To Screen Or Not To Screen, Is That Really the Question?
There is a lot of confusion in the minds of many people about whether they should be screened for cancers such as breast (if they're a women in their 40's) or prostate (if they're a guy in a regular risk group). The confusion is the result of the public debate between scientists and public health officials about large screeening programs using mamograms for breast cancer and the PSA (Prostate Specific Antigen) blood test for prostate cancer. You can't dispute the scientists facts. For example, a large Norwegian study of 40,000 women pegged the rate of overdiagnosis of invasive breast cancer at 15 - 25%. That means that as many as one in four women in the group that was being followed who were told that they had invasive breast cancer could have been treated unnecessarily with chemotherapy, radiotherapy and surgery for a disease that might not have killed them. We similarly know that approximately one in seven Canadian men will be diagnosed with prostate cancer but that only one in 28 will die from it. But for every case of overdiagnosis we know of specific examples where early screening was life saving and as guys we are worred when we see guys like Frank Zappa and Jack Layton die in the prime of their lives from a cancer that can be screened for. So what are we to take away from these confusing facts?

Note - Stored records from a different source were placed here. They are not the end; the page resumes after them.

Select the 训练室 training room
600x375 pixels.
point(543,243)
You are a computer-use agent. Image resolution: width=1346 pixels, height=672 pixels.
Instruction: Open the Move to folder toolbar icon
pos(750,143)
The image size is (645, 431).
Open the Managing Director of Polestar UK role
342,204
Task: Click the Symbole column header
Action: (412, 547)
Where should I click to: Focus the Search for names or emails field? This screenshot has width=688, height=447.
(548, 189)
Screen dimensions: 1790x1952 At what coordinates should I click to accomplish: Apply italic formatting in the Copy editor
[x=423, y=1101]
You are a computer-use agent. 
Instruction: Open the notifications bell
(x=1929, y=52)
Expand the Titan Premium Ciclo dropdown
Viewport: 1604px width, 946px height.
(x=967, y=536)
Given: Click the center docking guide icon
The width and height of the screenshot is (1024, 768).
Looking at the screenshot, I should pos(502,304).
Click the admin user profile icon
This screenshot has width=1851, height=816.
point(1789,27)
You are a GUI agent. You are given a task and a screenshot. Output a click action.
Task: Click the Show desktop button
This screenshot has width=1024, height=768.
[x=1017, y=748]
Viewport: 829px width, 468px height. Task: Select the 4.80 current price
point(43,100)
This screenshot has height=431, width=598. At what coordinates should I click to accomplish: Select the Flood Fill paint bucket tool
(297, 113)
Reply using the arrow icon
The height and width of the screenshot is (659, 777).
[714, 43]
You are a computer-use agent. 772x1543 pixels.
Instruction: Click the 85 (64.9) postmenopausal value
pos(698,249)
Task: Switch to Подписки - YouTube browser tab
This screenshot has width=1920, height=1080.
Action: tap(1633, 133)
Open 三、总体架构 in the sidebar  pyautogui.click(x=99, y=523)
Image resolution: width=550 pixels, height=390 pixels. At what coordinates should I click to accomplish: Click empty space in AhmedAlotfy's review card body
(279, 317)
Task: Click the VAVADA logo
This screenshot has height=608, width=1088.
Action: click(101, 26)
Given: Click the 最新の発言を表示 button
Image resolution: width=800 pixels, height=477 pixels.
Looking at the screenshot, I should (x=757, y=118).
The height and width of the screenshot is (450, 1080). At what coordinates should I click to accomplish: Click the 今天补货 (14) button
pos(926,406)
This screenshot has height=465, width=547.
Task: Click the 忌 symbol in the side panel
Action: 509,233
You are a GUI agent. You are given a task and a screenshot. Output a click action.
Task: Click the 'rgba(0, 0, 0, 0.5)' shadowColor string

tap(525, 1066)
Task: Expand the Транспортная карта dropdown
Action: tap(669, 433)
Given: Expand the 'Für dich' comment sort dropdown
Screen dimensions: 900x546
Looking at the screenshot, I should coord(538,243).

First and foremost, screening works and is important. However, what applies to large populations may not apply to you and this is where your doc comes in to the picture. Given your specific family history and background, you and your doc need to discuss what screening is best for your particular case and what to do with the results when they come back. It may be very reasonable for you to have a mamogram even though you're in your 40's and you are willing to go through a biopsy and perhaps the anxiety of waiting for confirmation of what comes back.
The key here is not to throw the proverbial baby out with the bathwater and to remember that the more we learn, the more we realize that medicine has to be individualized and that what applies to millions might not apply to a single patient you're seeing in your office. That's where some of the art of medicine comes in to play.